My Take on Hadoop World 2011
- by Jean-Pierre Dijcks
I’m sure some of you have read pieces about Hadoop World and I did see some headlines which were somewhat, shall we say, interesting? 
  I thought the keynote by Larry Feinsmith of JP Morgan Chase & Co was one of the highlights of the conference for me. The reason was very simple, he addressed some real use cases outside of internet and ad platforms.  
  The following are my notes, since the keynote was recorded I presume you can go and look at Hadoopworld.com at some point… 
  On the use cases that were mentioned: 
   
    ETL – how can I do complex data transformation at scale 
     
      Doing Basel III liquidity analysis 
      Private banking – transaction filtering to feed [relational] data marts 
     
    Common Data Platform – a place to keep data that is (or will be) valuable some day, to someone, somewhere 
     
      360 Degree view of customers – become pro-active and look at events across lines of business. For example make sure the mortgage folks know about direct deposits being stopped into an account and ensure the bank is pro-active to service the customer 
      Treasury and Security – Global Payment Hub [I think this is really consolidation of data to cross reference activity across business and geographies] 
     
    Data Mining 
     
      Bypass data engineering [I interpret this as running a lot of a large data set rather than on samples] 
      Fraud prevention – work on event triggers, say a number of failed log-ins to the website. When they occur grab web logs, firewall logs and rules and start to figure out who is trying to log in. Is this me, who forget his password, or is it someone in some other country trying to guess passwords 
      Trade quality analysis – do a batch analysis or all trades done and run them through an analysis or comparison pipeline 
     
   
  One of the key requests – if you can say it like that – was for vendors and entrepreneurs to make sure that new tools work with existing tools. JPMC has a large footprint of BI Tools and Big Data reporting and tools should work with those tools, rather than be separate. 
  Security and Entitlement – how to protect data within a large cluster from unwanted snooping was another topic that came up. 
  I thought his Elephant ears graph was interesting (couldn’t actually read the points on it, but the concept certainly made some sense) and it was interesting – when asked to show hands – how the audience did not (!) think that RDBMS and Hadoop technology would overlap completely within a few years. 
  Another interesting session was the session from Disney discussing how Disney is building a DaaS (Data as a Service) platform and how Hadoop processing capabilities are mixed with Database technologies. I thought this one of the best sessions I have seen in a long time. It discussed real use case, where problems existed, how they were solved and how Disney planned some of it. 

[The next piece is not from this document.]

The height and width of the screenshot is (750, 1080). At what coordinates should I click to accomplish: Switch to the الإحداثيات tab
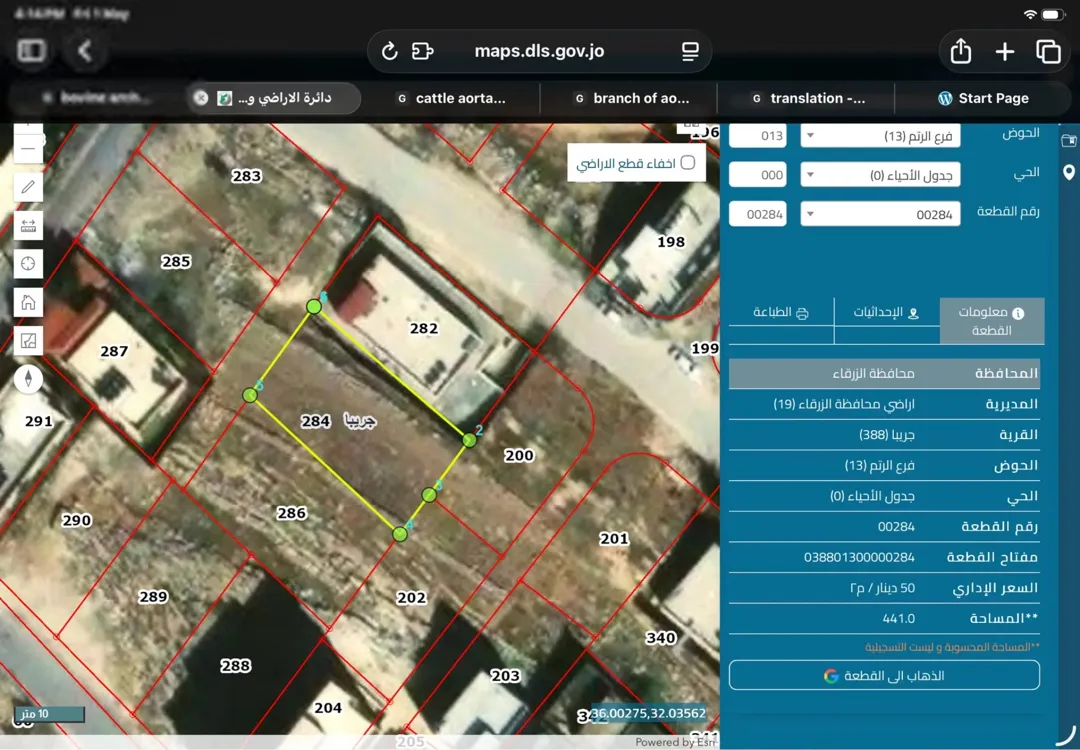pyautogui.click(x=886, y=313)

  The planning focused on three things/phases: 
   
    Determine the Strategy – Design a platform and evangelize this within the organization 
    Focus on the people – Hire key people, grow and train the staff (and do not overload what you have with new things on top of their day-to-day job), leverage a partner with experience 
    Work on Execution of the strategy – Implement the platform Hadoop next to the other technologies and work toward the DaaS platform 
   
  This kind of fitted with some of the Linked-In comments, best summarized in “Think Platform – Think Hadoop”. In other words [my interpretation], step back and engineer a platform (like DaaS in the Disney example), then layer the rest of the solutions on top of this platform. 
  One general observation, I got the impression that we have knowledge gaps left and right. On the one hand are people looking for more information and details on the Hadoop tools and languages. On the other I got the impression that the capabilities of today’s relational databases are underestimated. Mostly in terms of data volumes and parallel processing capabilities or things like commodity hardware scale-out models. 
  All in all I liked this conference, it was great to chat with a wide range of people on Oracle big data, on big data, on use cases and all sorts of other stuff. Just hope they get a set of bigger rooms next time… and yes, I hope I’m going to be back next year!